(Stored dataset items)
-.-.-
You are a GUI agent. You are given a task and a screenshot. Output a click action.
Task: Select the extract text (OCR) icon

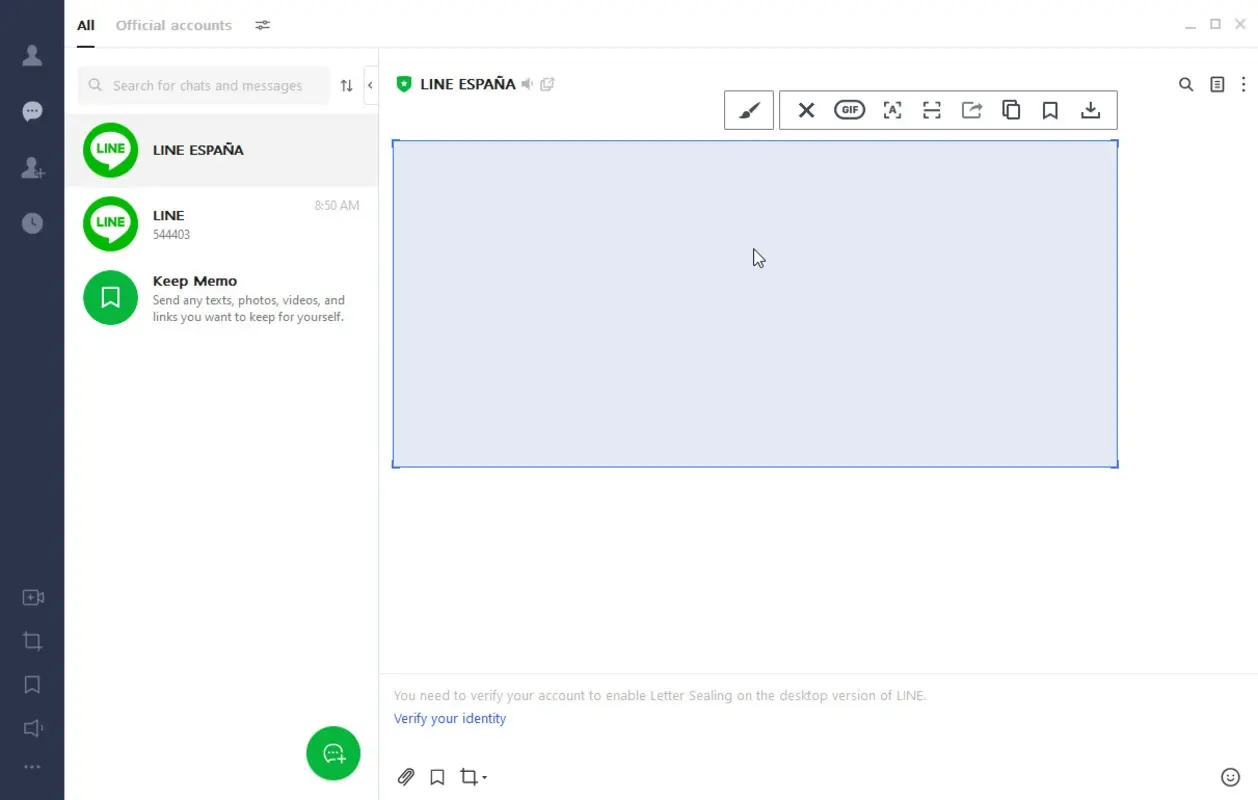892,110
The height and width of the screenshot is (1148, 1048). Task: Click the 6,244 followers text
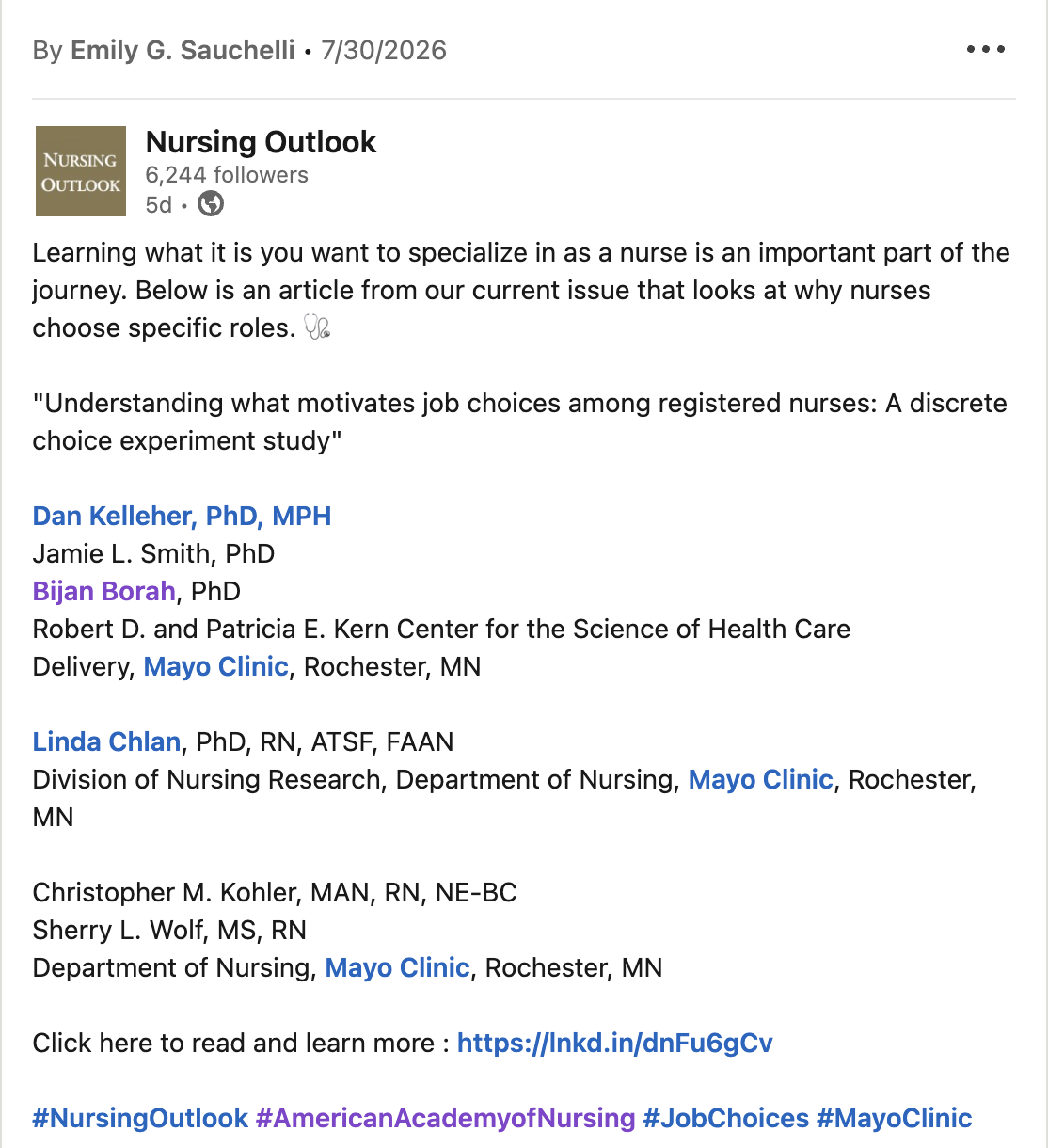[227, 175]
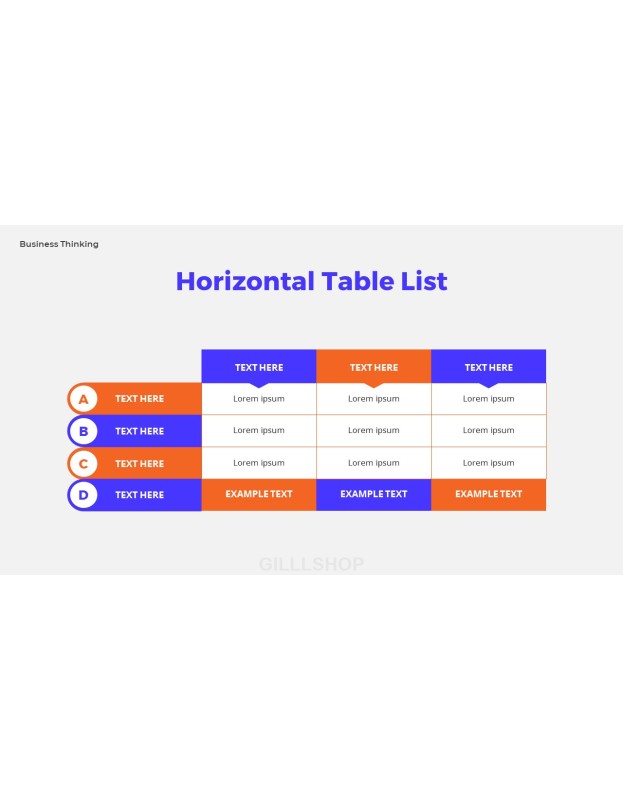Viewport: 623px width, 800px height.
Task: Click the Business Thinking label
Action: [x=59, y=244]
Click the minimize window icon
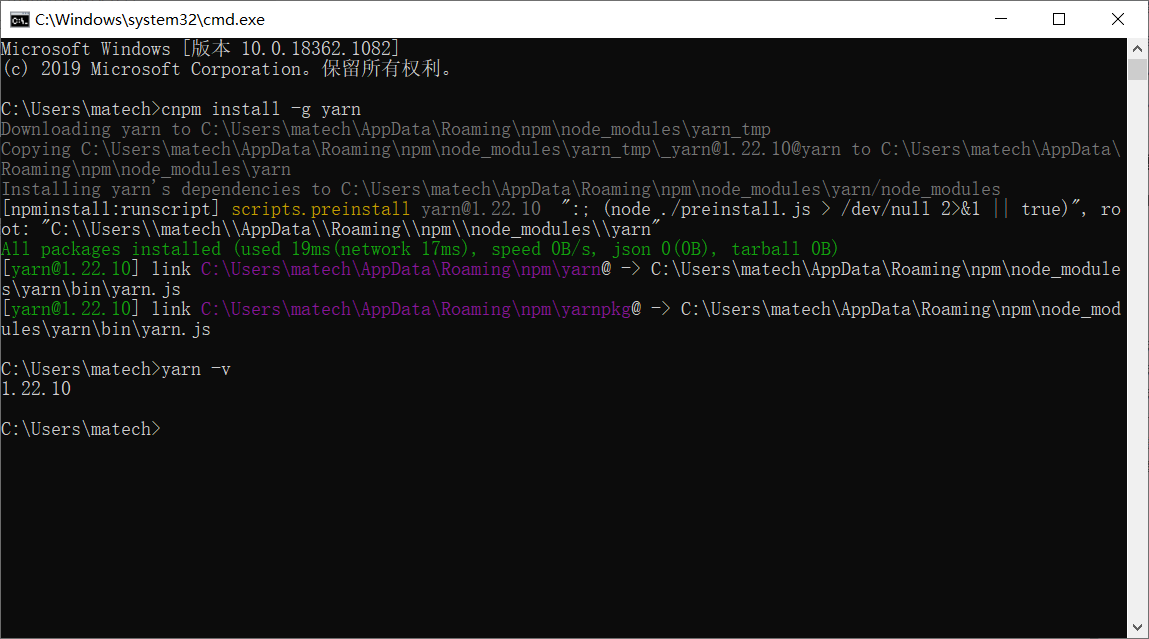This screenshot has width=1149, height=639. [1000, 19]
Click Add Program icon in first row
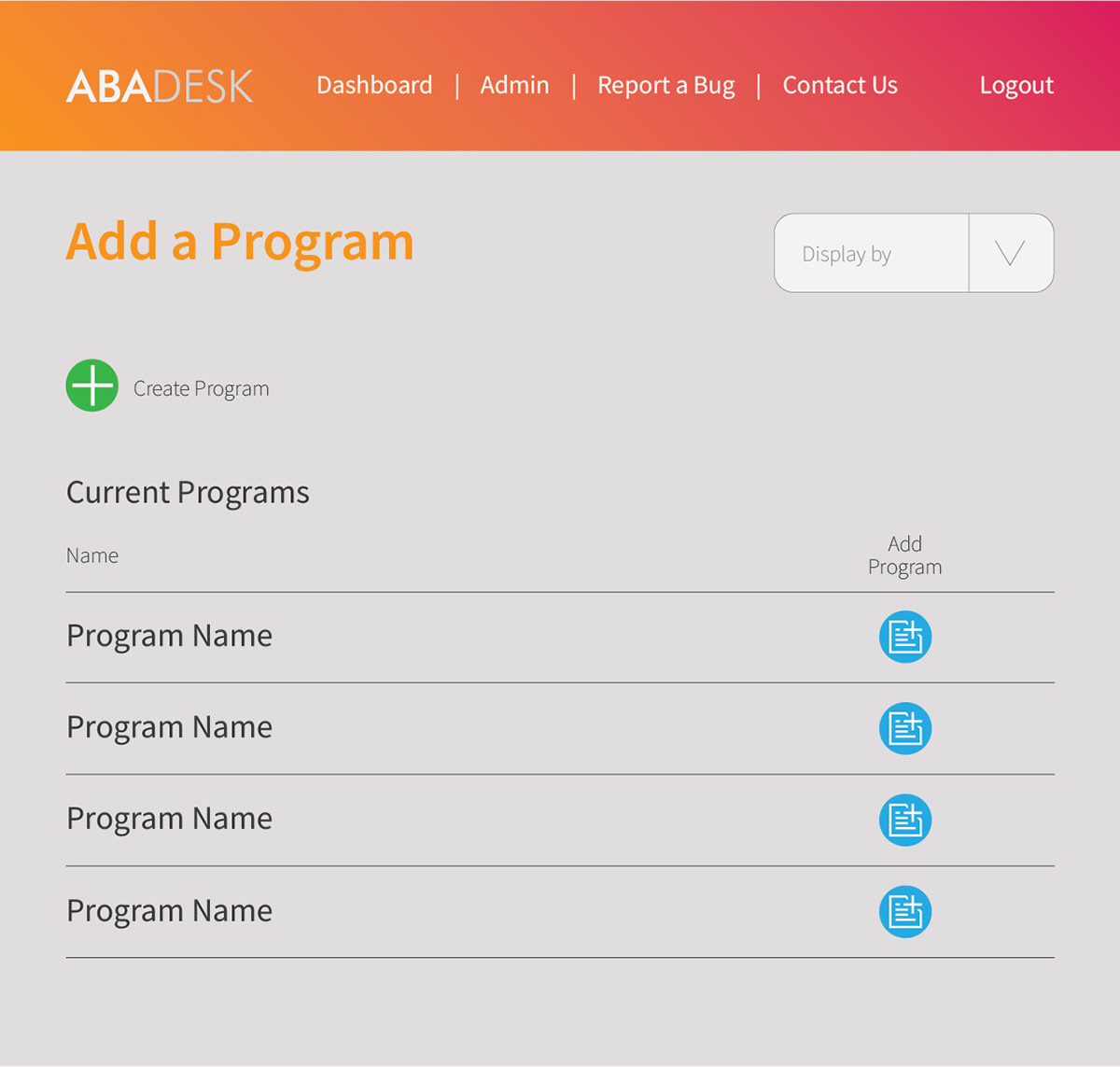Viewport: 1120px width, 1067px height. pyautogui.click(x=905, y=637)
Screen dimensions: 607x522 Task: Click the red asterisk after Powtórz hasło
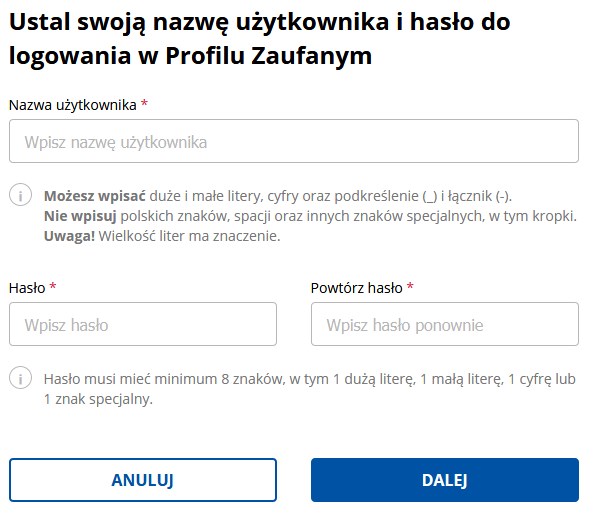[410, 286]
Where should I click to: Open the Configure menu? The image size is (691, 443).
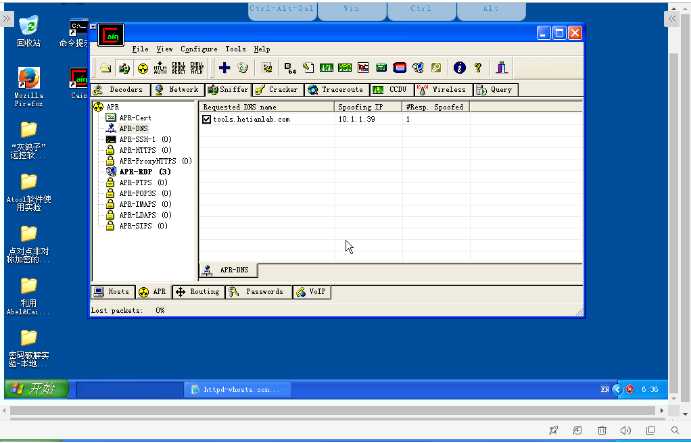(199, 49)
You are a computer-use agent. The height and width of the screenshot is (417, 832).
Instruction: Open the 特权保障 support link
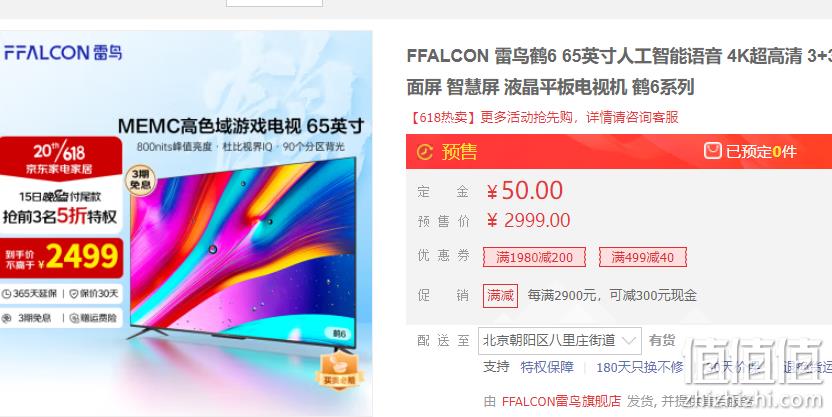coord(547,367)
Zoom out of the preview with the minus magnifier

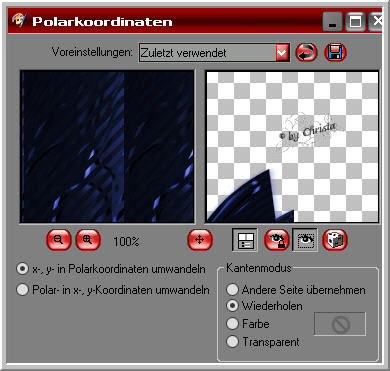coord(59,240)
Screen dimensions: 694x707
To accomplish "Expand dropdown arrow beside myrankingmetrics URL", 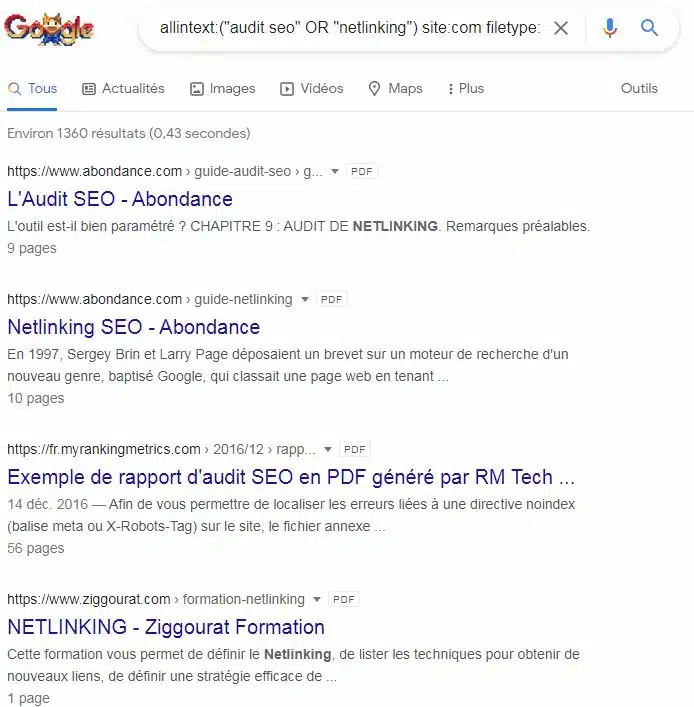I will click(x=328, y=450).
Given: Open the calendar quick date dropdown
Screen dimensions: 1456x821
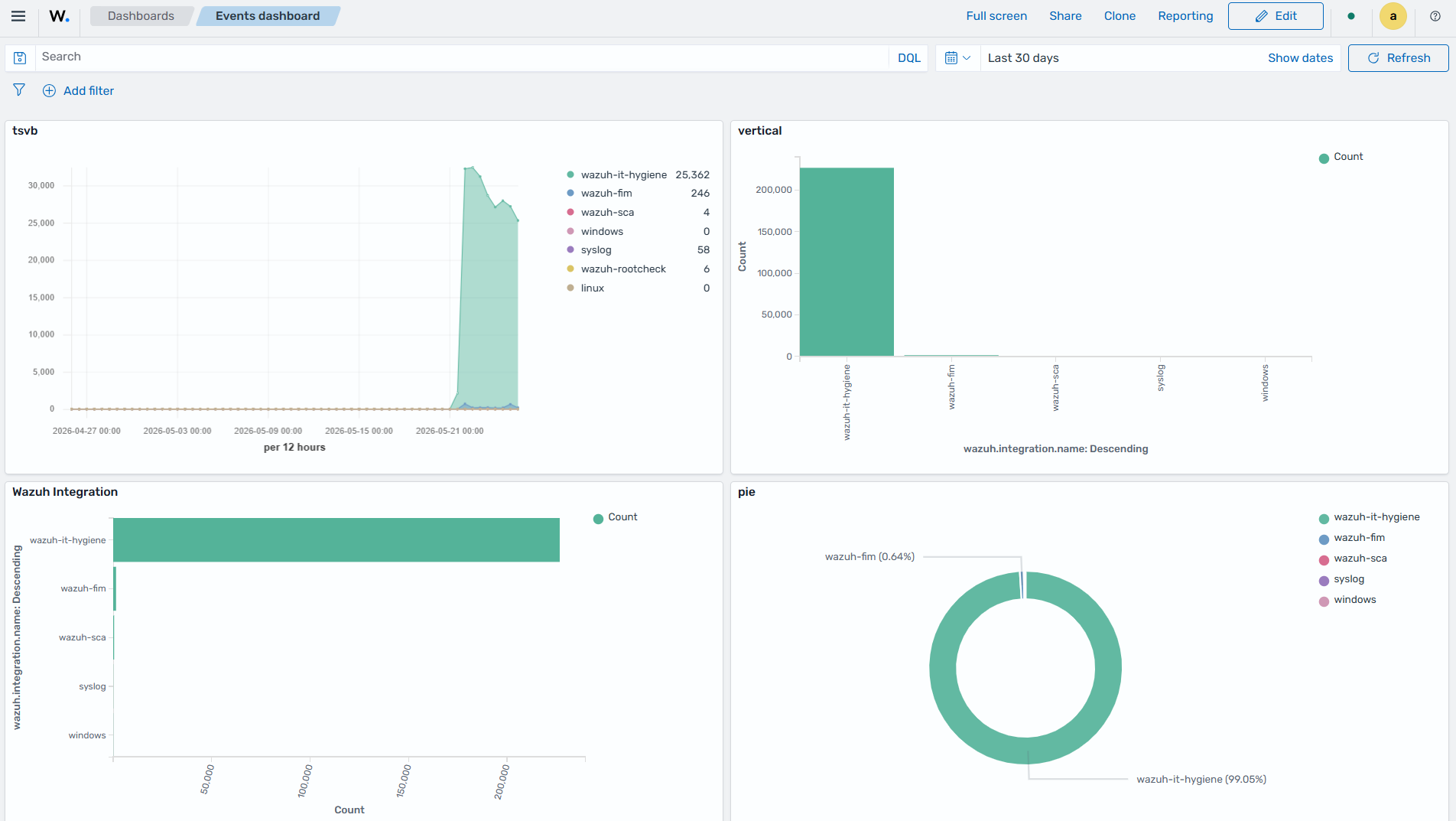Looking at the screenshot, I should [x=957, y=58].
-.-.-
Please copy every line of the records above in which "agent" appears.

== FINISHED EXERCISE ==
You are a GUI agent. You are given a task and a screenshot. Output a click action.
You are a computer-use agent. The height and width of the screenshot is (417, 832).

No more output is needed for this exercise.